1. Field of the Invention
The present invention relates to a method for determining pulmonary stress as well as to a breathing apparatus operating according to the method
2. Description of the Prior Art
Mechanical ventilation is used as a life saving treatment in many circumstances, but it can also aggravate pre-existing disease and even induce lung injury if the dynamics and physiology of mechanical breath delivery are not considered. The lung has an inherent tendency to collapse. During normal breathing this tendency is counteracted by the chest wall and a natural substance called surfactant.
In disease the collapsing-tendency becomes more pronounced, giving rise to areas (alveolar units) collapsing early during exhalation/expiration and opening late during inhalation/inspiration. This cyclic opening and closing of airways may initiate lung injury manifested as gross air leaks, diffuse alveolar damage, pulmonary oedema and pulmonary inflammation, all of which have been termed Ventilator Induced Lung Injury (VILI). The cyclical opening and closing of alveolar units can be counteracted by the administration of a correctly set Positive End Expiratory Pressure (PEEP).

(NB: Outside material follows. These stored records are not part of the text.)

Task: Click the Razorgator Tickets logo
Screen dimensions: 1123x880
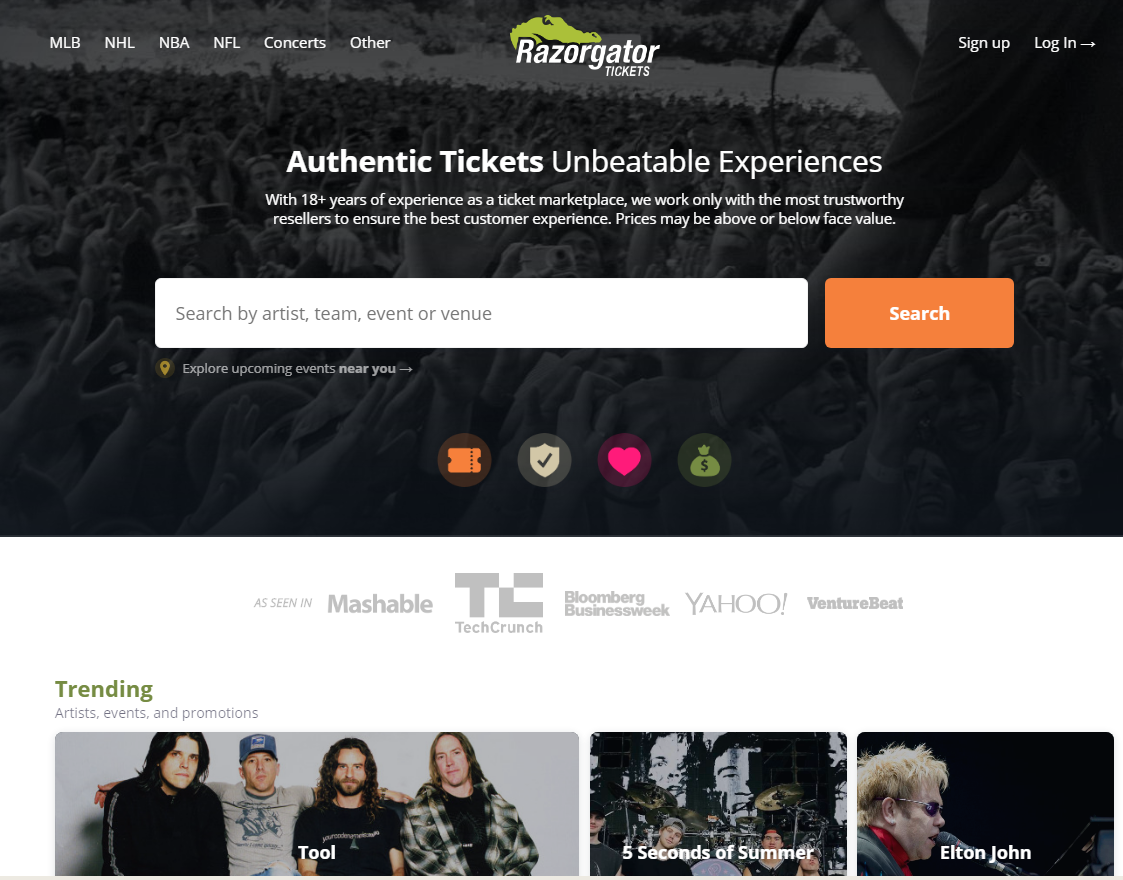Action: [x=584, y=47]
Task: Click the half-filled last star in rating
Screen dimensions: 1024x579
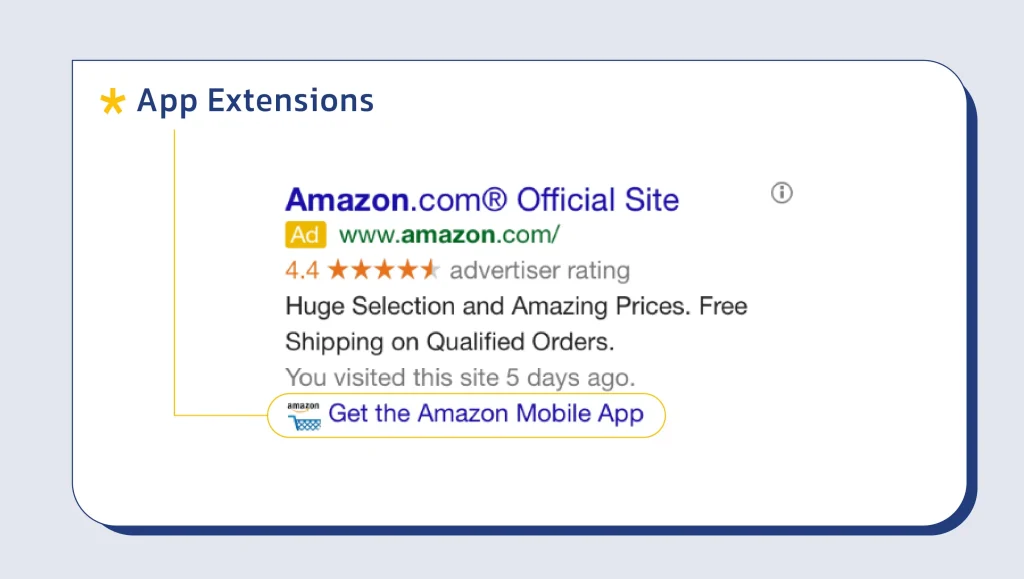Action: pyautogui.click(x=430, y=269)
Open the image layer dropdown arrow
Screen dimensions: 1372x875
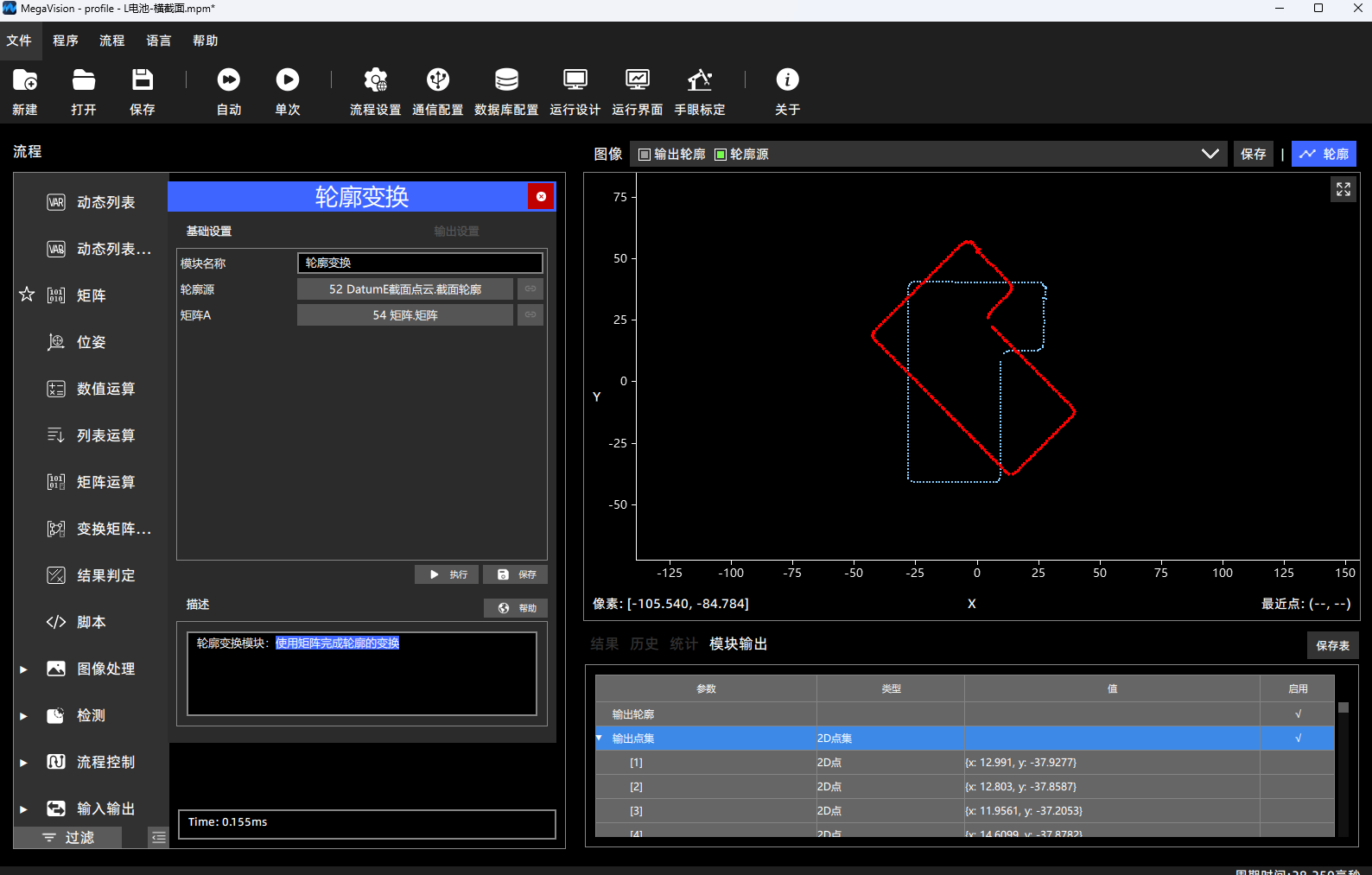coord(1210,154)
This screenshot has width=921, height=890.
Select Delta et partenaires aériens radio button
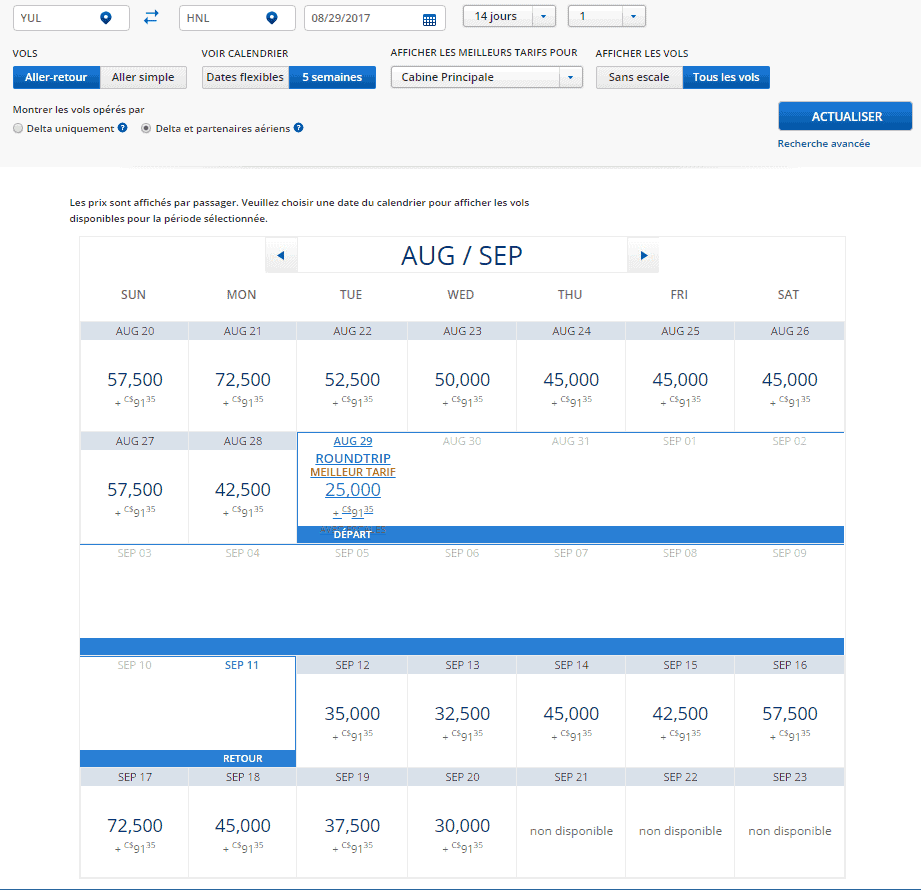click(x=146, y=129)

A second postulated mechanism for VILI is the delivery of large tidal volumes (which can cause volutrauma) or high end inspiratory airway pressure (which can cause barotrauma). Both may over-stretch lung tissues, leading to fluid accumulation, inflammation and increased stiffness of the lung. Baro-/volutrauma can be avoided by setting a proper tidal volume or peak pressure.
If the ventilator settings are not optimized, the period before VILI is manifest can be considered as a period of increased stress. Hence, a determination of the degree of lung stress that may follow from a specific ventilator setting can be considered as a pulmonary stress index (PSI).
In European Application 1 108 391, a method and apparatus addressing these problems is disclosed. The method described in this published application is based on P-t measurements made during constant flow inspiration.